Özel gereksinimli bireylerle artık hayatın her alanında biraradayız. Eskiden çok daha az rastladığımız özel durumlar artık sıradanlaştı ve sayıca ciddi oranda arttı.
Kitabın en önemli özelliği böyle bir bireyin ağzından yazılmış olması. Onun duygularını anlamaya çalışırken ister istemez empati sempatiye dönüşüyor ve onun duygularını da sırtlamış oluyor okuyan kişi. Bu anlamda duygusal hassasiyeti olanların okumaması daha sağlıklı olur diye düşünüyorum.

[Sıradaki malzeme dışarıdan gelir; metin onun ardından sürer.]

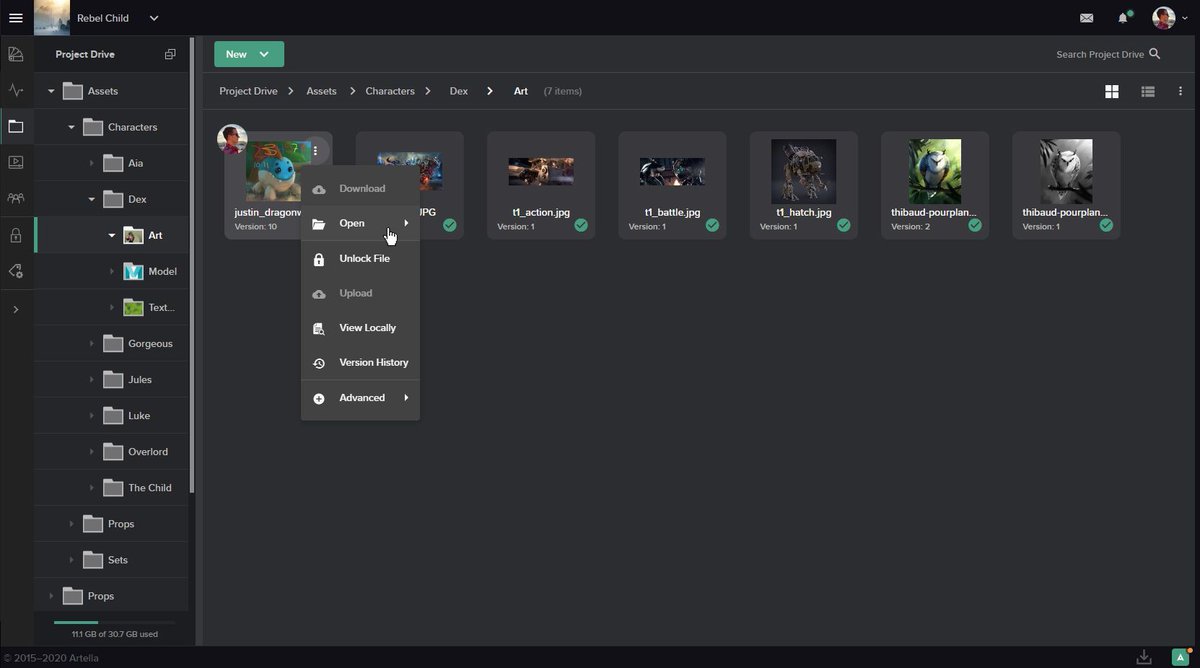This screenshot has width=1200, height=668.
Task: Collapse the Characters folder
Action: 71,127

Kitapta insanın hayatı sorguladığı ve aslında farkında olmadan karşılaştığımız bazı olayları analiz etmek durumunda kaldığı çok güzel ,
tekrar tekrar okunası bölümler var.
Çaresizlik, yoksunluk , akran zorbalığı, toplum baskısı,yalnızlık, kabul görme isteği , onaylanma ihtiyacı ...çok net biçimde , son derece etkileyici şekilde ifade edilmiş.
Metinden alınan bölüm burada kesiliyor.